- Sugar-sweetened Beverage Tax
Sugar-sweetened Beverage Tax
Whereas Canada faces substantially increased health care costs as a result of the rising incidence of diabetes, and
Whereas the country also faces an obesity epidemic as reported by a recent Senate Committee report, for which sugar-sweetened drinks play a substantial role, and
Whereas there is substantial evidence that the introduction of a tax on sugar-sweetened beverages in Mexico in 2014 has led to a substantial decrease in the consumption of these drinks, therefore
Be it resolved that a Green government will introduce a tax on sugar-sweetened (including those sweetened with high fructose corn syrup) and artificially sweetened drinks at a high enough level to discourage their consumption.

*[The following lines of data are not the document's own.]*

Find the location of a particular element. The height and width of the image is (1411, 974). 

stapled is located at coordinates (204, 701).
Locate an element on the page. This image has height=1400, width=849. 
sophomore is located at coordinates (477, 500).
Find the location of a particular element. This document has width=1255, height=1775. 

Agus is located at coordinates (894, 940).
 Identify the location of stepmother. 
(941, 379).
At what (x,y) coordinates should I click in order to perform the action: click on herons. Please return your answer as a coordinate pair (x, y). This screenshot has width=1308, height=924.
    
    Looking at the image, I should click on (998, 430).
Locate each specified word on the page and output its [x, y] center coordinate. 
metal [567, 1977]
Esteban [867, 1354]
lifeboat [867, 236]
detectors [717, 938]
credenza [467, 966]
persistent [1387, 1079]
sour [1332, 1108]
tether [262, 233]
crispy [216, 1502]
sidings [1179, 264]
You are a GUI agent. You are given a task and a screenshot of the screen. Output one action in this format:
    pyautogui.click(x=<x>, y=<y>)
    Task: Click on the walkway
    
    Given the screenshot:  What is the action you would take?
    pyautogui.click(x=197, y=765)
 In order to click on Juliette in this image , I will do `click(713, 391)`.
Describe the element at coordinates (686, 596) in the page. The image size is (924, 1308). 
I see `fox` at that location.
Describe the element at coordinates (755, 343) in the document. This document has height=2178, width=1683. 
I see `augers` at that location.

Canada is currently facing twin epidemics of diabetes and obesity that have a high cost to our economy and an incalculable human cost. While there are a number of lifestyle and nutritional causes for these problems, the high and growing consumption of sugar-sweetened beverages is a significant contributor to both of them. Placing a tax on these beverages to discourage consumption, though not a ‘silver bullet’, could help to moderate the economic and human costs of diabetes and obesity.
According to the Canadian Diabetes Association, the prevalence of diabetes has almost doubled since the year 2000, and is expected to increase by another 1.5 million people by the year 2020. It was estimated to have put an $11.7 billion burden on our economy in 2010.
A recent Senate committee convened to investigate the obesity problem in Canada found that each year between 48,000 and 66,000 Canadians die from conditions linked to excess weight, that nearly two-thirds of adults and one-third of children are obese or overweight, and that obesity costs our country between $4.6 and $7.1 billion annually in health care and lost productivity.
In one of its four recommendations, the committee called for a study of a tax on sugar- and artificially-sweetened beverages.
Experiences in other countries suggest that a tax on sugar-sweetened beverages can be effective in reducing consumption. Mexico, where an exploding obesity problem that coincided with sharply increased levels of consumption, implemented a one-peso-per-litre soda tax tax (about 10% of the pre-tax price) on sweetened beverages at the beginning of 2014. By the end of the year the tax had yielded 1.9 billion pesos in revenue and sales were down 17%. How much this reduced consumption will affect health outcomes is more difficult to determine, but it is likely to be significant.